Virginia Woolf ballet: Royal Opera House to stage piece based on novels Mrs Dalloway, Orlando and The Waves
Virginia Woolf may be portrayed in the new ballet, to be staged by the Royal Opera House
Nick Clark is the arts correspondent of The Independent. He joined the newspaper in June 2007, initially reporting on the stock markets. He has covered beats including the City, and technology, media and telecoms and made the switch to arts in December 2011. He has also contributed articles to the sports section.
Monday 31 March 2014
A radical ballet based on the life and works of Virginia Woolf that aims to evoke her “elegiac” writing style is to be the centrepiece of a new season at the Royal Opera House (ROH).

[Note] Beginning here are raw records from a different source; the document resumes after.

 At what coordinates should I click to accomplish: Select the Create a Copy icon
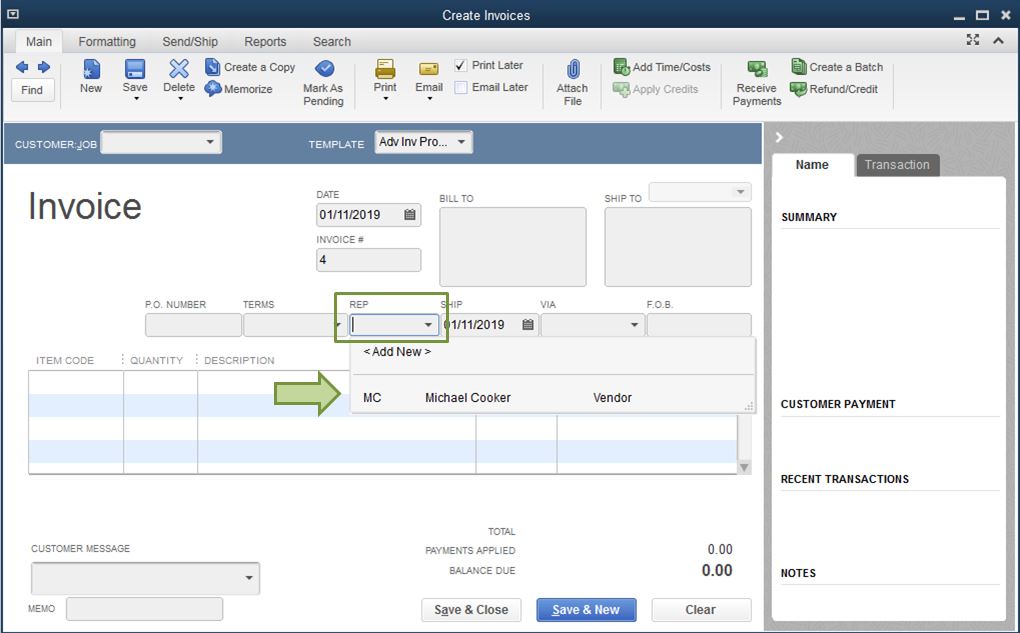[251, 66]
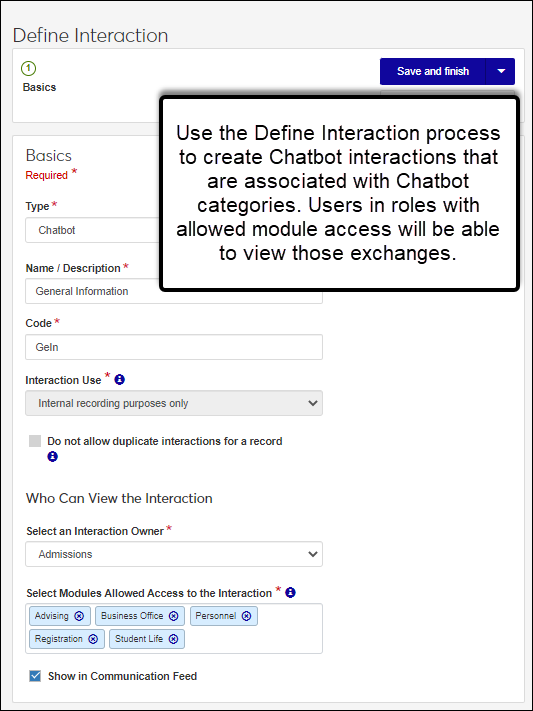Remove the Registration module tag
The width and height of the screenshot is (533, 711).
click(93, 638)
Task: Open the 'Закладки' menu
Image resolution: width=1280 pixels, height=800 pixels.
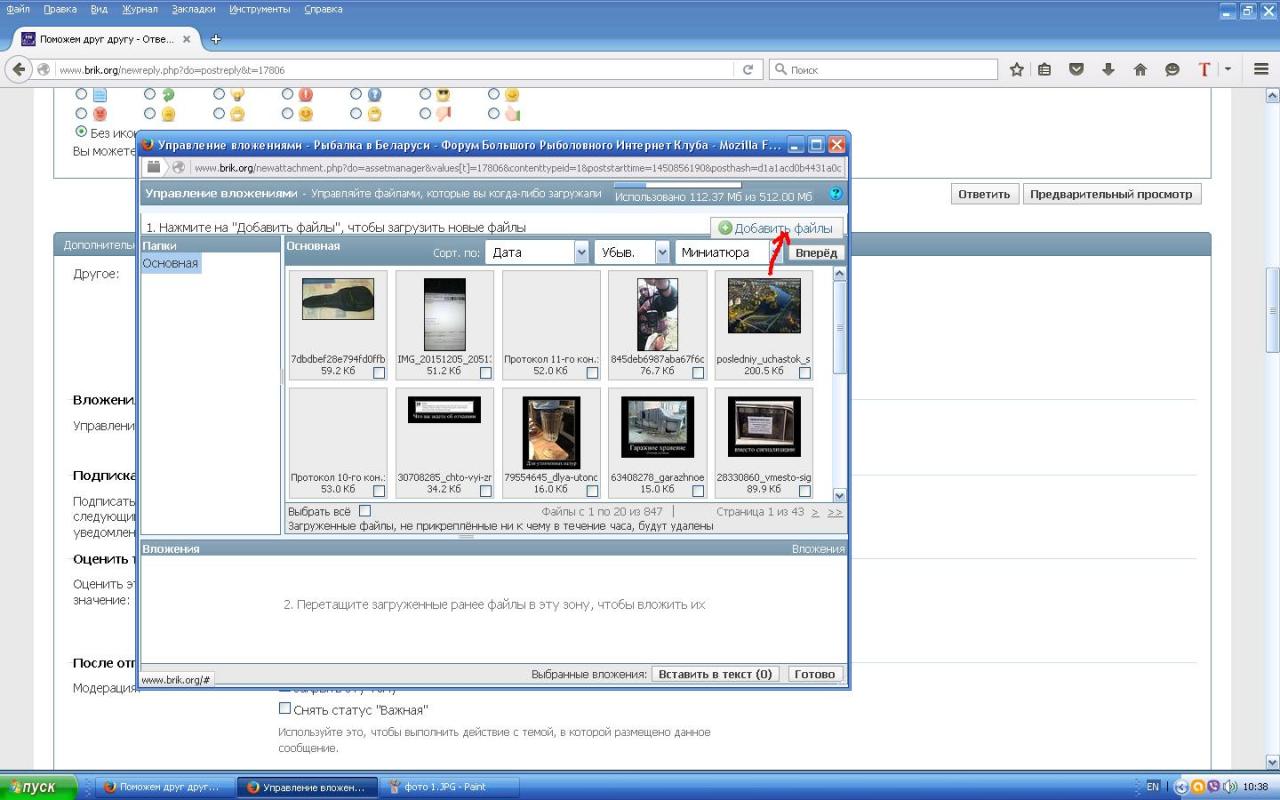Action: click(193, 9)
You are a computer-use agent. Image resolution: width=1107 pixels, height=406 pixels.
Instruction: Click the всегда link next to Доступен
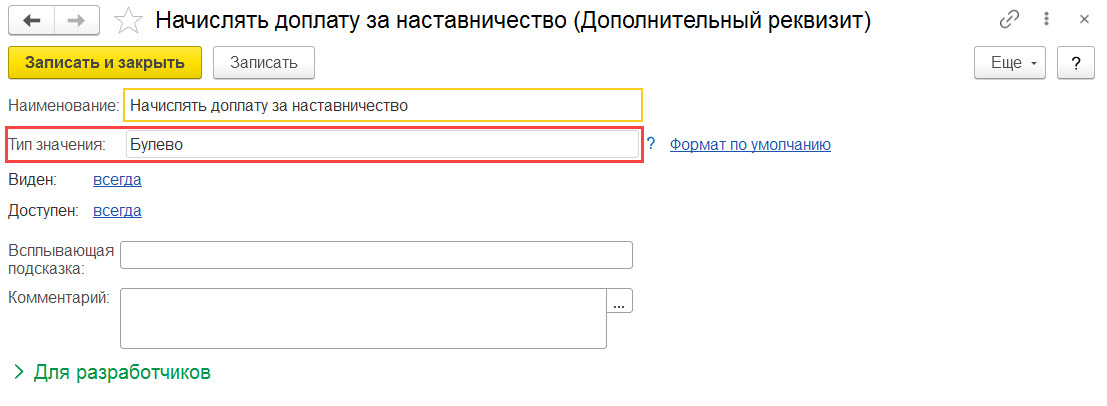[117, 211]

Woolf Works, which is inspired by the novels Mrs Dalloway, Orlando and The Waves, will adopt a “non-linear narrative” familiar to readers of the English modernist.
Wayne McGregor, resident choreographer of the Royal Ballet, who is behind the new production, said: “At the end of the day it’s about the language. It is so evocative and elegiac. That sensorial feel lends itself so well to the body.”
While the life of a depressive and ultimately suicidal novelist may not be an obvious topic for a ballet, Woolf experts said the idea had merit.
“The style McGregor is talking about would be very much in keeping with the way Woolf wrote,” said Susan Sellers, Professor of English at St Andrews University
“One of the reasons why she continues to be so important to writers and scholars was she was constantly breaking the rules of narrative. She would approve such a radical approach,” she added.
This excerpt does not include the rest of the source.